What the task requires: Could you repeat everything from the line containing "will click(1193, 99)." down to the line containing "pyautogui.click(x=673, y=566)", swapping "GUI agent" for "desktop agent" and leaving the rest of those lines unchanged?

** START **

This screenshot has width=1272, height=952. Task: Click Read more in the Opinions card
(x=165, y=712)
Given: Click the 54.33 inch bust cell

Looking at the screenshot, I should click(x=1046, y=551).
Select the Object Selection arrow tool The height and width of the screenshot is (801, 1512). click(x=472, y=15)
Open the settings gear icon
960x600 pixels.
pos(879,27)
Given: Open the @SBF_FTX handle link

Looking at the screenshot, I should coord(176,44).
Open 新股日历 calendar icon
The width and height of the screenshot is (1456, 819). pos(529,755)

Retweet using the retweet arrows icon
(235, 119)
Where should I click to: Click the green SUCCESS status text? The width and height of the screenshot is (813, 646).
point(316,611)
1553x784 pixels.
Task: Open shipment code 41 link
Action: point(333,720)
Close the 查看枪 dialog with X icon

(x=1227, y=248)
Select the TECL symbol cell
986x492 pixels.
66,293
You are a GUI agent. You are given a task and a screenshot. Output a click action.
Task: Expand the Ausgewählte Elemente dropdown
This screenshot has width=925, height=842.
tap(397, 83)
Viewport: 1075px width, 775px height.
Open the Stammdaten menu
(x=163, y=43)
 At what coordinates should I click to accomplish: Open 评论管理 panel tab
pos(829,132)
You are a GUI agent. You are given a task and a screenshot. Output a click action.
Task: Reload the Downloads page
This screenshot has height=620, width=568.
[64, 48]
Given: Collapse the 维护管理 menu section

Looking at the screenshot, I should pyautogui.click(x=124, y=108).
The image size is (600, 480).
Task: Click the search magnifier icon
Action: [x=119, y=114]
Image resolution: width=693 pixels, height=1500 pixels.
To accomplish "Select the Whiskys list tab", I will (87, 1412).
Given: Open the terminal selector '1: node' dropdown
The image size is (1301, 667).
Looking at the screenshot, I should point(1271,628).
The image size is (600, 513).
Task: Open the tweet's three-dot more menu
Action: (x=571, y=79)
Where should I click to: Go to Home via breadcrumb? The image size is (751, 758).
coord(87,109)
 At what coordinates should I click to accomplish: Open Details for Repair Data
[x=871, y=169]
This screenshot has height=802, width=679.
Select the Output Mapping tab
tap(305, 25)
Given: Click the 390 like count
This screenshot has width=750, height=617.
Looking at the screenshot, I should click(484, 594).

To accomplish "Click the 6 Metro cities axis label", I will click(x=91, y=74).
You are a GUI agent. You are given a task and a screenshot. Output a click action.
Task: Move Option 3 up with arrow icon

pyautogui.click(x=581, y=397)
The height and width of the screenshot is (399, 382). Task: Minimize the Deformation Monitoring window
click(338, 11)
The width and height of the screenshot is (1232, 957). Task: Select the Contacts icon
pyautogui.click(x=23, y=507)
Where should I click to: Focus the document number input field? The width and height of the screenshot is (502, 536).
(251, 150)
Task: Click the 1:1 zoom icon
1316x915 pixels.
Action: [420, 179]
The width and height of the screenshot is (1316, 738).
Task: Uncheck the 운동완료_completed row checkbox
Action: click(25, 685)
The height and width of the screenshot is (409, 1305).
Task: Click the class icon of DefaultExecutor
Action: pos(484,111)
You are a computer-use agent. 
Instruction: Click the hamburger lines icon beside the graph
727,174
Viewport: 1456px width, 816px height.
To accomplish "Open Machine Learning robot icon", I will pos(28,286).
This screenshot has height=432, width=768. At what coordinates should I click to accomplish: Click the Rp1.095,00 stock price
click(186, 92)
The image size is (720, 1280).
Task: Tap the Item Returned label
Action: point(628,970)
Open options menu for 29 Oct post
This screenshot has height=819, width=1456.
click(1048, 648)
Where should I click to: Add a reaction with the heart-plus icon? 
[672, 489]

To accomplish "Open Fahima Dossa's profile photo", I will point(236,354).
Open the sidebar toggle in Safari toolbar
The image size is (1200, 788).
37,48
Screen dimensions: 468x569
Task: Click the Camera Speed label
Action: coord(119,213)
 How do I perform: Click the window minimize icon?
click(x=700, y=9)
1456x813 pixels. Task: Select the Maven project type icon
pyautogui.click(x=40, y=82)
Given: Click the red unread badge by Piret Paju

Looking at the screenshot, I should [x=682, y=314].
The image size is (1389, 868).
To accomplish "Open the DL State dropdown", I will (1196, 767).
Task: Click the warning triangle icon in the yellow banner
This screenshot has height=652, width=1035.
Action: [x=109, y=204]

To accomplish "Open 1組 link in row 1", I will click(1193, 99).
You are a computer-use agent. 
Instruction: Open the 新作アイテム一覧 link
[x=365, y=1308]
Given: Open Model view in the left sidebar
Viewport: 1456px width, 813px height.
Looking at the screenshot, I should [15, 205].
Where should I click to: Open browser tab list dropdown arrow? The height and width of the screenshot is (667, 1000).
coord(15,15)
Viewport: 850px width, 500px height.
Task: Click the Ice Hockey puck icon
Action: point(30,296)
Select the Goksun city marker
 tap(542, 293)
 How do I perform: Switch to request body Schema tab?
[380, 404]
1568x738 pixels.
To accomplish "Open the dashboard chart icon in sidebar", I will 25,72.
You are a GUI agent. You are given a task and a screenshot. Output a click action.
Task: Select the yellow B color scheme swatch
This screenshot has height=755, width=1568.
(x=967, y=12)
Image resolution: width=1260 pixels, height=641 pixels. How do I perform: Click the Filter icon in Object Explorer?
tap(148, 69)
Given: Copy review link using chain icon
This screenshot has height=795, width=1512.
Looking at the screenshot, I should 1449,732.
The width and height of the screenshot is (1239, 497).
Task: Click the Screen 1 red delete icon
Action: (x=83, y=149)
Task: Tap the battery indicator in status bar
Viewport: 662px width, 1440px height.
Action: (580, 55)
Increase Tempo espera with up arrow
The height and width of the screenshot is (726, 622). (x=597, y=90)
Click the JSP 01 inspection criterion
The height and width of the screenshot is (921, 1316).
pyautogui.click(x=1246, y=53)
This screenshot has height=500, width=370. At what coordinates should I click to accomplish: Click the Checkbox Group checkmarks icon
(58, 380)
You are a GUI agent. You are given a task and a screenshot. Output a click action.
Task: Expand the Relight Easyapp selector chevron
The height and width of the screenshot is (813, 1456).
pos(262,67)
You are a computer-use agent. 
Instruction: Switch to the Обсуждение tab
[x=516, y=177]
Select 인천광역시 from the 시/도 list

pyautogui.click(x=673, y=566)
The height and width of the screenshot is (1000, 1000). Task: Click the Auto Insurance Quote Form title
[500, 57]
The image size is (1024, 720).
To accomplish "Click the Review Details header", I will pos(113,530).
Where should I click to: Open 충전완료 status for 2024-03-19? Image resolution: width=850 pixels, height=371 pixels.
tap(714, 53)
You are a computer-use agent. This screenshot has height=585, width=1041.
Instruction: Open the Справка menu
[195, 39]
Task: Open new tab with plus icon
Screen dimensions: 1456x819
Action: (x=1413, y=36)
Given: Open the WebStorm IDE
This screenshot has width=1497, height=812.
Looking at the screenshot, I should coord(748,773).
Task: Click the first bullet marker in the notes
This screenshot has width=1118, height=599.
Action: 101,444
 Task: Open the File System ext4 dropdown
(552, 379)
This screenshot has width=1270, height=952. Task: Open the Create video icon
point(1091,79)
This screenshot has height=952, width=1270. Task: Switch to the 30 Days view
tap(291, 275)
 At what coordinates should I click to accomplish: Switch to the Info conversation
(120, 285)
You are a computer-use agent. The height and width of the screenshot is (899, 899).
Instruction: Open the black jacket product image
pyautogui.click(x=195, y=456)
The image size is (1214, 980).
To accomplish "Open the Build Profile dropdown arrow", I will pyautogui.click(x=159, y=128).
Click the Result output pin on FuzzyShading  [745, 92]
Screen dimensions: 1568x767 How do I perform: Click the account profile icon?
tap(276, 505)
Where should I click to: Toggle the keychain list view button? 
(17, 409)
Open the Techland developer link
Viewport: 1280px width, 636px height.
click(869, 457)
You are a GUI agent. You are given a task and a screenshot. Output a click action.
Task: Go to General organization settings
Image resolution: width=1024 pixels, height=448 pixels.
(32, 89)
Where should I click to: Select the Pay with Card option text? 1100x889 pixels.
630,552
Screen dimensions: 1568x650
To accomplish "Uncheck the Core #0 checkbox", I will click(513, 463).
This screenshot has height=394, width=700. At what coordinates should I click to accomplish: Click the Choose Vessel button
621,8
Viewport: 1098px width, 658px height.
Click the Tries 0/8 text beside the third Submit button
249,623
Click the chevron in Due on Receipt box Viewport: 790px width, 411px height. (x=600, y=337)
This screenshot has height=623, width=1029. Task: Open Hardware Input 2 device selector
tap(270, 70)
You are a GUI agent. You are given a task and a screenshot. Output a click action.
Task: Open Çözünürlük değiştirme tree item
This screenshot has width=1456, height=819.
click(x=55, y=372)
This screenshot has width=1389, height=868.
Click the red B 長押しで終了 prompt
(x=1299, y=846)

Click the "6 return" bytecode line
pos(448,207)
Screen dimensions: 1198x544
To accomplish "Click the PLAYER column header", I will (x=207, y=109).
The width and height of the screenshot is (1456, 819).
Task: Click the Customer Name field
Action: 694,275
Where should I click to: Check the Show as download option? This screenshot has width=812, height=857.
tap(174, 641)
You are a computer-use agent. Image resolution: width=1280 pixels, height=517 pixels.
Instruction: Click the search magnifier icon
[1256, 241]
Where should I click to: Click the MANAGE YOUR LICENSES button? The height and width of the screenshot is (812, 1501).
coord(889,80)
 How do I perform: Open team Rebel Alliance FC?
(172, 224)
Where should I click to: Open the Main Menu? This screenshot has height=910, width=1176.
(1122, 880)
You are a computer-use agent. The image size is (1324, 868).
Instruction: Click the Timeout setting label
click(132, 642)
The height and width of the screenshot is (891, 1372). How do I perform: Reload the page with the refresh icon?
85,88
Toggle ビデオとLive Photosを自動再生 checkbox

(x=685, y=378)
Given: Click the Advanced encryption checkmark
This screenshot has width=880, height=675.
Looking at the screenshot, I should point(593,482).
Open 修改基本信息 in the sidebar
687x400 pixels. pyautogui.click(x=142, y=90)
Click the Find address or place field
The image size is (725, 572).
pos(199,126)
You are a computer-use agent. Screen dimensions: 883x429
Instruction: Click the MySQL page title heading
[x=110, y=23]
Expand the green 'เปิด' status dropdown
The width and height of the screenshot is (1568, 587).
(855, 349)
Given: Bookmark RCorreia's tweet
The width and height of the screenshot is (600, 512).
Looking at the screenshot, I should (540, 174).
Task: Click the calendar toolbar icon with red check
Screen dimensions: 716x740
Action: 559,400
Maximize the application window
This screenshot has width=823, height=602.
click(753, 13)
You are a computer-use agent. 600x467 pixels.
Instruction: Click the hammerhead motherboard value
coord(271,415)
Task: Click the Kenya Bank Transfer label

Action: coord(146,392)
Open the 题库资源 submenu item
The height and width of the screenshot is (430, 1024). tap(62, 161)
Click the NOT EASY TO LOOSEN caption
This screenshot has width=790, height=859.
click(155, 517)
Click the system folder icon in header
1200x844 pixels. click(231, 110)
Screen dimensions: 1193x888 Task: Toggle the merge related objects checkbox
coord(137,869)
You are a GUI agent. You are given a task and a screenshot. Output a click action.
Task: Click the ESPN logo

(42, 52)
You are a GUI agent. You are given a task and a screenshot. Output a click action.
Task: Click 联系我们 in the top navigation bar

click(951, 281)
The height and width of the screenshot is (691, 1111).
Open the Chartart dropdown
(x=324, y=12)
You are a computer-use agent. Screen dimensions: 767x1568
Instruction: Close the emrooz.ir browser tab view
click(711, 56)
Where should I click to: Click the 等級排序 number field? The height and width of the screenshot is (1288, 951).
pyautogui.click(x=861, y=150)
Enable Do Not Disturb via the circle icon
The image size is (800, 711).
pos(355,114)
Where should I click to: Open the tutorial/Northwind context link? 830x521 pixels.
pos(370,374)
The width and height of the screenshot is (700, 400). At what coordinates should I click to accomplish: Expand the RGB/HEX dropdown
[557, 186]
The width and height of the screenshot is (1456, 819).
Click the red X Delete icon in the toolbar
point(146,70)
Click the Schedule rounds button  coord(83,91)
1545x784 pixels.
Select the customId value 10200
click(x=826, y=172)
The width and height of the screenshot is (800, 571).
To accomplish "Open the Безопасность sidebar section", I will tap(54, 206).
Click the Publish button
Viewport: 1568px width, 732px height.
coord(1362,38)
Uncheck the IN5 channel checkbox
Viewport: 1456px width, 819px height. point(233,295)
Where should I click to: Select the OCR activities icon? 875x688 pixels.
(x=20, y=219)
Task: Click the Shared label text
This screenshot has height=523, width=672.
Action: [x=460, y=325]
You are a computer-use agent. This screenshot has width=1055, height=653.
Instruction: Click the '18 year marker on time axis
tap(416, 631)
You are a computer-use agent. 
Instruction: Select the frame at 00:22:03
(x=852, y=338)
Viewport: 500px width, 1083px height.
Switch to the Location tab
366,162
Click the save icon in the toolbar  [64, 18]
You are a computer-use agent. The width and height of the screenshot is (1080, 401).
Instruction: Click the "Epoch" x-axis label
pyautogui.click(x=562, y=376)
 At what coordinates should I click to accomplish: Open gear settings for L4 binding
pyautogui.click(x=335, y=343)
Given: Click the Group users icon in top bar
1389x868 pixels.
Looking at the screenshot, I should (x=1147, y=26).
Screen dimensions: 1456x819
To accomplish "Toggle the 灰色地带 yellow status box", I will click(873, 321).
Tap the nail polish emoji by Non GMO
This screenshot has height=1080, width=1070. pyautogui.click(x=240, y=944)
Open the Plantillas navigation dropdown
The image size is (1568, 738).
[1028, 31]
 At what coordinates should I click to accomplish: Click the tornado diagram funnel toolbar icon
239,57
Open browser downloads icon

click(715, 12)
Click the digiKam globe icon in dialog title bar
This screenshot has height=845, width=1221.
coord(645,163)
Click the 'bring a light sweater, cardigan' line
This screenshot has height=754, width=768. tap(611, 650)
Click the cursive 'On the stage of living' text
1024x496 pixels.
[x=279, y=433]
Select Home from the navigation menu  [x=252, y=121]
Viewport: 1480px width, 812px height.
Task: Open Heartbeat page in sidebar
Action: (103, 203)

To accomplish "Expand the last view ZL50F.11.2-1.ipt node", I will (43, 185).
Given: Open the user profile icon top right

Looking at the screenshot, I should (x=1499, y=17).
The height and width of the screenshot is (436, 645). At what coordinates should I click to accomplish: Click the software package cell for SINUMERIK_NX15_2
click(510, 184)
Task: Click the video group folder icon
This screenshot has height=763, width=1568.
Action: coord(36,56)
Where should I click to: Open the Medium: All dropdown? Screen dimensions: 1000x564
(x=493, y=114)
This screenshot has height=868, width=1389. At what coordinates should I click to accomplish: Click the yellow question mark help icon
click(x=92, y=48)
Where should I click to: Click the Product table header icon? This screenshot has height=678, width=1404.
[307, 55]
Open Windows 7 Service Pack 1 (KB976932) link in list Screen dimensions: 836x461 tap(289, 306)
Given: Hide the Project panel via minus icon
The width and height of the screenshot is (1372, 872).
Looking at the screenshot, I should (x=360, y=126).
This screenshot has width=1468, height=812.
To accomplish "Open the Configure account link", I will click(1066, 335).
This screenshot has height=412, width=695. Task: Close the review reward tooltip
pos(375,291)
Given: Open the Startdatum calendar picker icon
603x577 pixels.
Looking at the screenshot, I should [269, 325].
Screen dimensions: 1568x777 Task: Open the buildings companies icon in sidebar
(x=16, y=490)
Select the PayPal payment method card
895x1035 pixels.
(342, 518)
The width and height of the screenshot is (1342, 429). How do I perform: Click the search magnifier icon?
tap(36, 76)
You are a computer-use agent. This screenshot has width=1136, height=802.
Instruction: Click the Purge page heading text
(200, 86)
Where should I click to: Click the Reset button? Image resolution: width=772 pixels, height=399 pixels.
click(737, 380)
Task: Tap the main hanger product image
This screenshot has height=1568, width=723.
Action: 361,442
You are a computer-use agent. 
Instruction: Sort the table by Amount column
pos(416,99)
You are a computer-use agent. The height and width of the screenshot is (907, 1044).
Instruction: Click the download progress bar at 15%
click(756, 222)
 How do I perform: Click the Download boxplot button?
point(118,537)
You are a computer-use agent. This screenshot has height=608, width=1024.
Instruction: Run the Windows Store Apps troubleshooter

** END **

Output for this exercise:
To accomplish "Open 1組 link in row 1", I will click(1193, 99).
You are a computer-use agent. 
Instruction: Open the 新作アイテム一覧 link
[x=365, y=1308]
Given: Open Model view in the left sidebar
Viewport: 1456px width, 813px height.
Looking at the screenshot, I should [15, 205].
Where should I click to: Open browser tab list dropdown arrow? The height and width of the screenshot is (667, 1000).
coord(15,15)
Viewport: 850px width, 500px height.
Task: Click the Ice Hockey puck icon
Action: point(30,296)
Select the Goksun city marker
 tap(542, 293)
 How do I perform: Switch to request body Schema tab?
[380, 404]
1568x738 pixels.
To accomplish "Open the dashboard chart icon in sidebar", I will 25,72.
You are a desktop agent. You are given a task and a screenshot. Output a click action.
Task: Select the yellow B color scheme swatch
This screenshot has height=755, width=1568.
(x=967, y=12)
Image resolution: width=1260 pixels, height=641 pixels. How do I perform: Click the Filter icon in Object Explorer?
tap(148, 69)
Given: Copy review link using chain icon
This screenshot has height=795, width=1512.
Looking at the screenshot, I should 1449,732.
The width and height of the screenshot is (1239, 497).
Task: Click the Screen 1 red delete icon
Action: (x=83, y=149)
Task: Tap the battery indicator in status bar
Viewport: 662px width, 1440px height.
Action: (580, 55)
Increase Tempo espera with up arrow
The height and width of the screenshot is (726, 622). (x=597, y=90)
Click the JSP 01 inspection criterion
The height and width of the screenshot is (921, 1316).
pyautogui.click(x=1246, y=53)
This screenshot has height=500, width=370. At what coordinates should I click to accomplish: Click the Checkbox Group checkmarks icon
(58, 380)
You are a desktop agent. You are given a task and a screenshot. Output a click action.
Task: Expand the Relight Easyapp selector chevron
The height and width of the screenshot is (813, 1456).
pos(262,67)
You are a computer-use agent. 
Instruction: Switch to the Обсуждение tab
[x=516, y=177]
Select 인천광역시 from the 시/도 list

pyautogui.click(x=673, y=566)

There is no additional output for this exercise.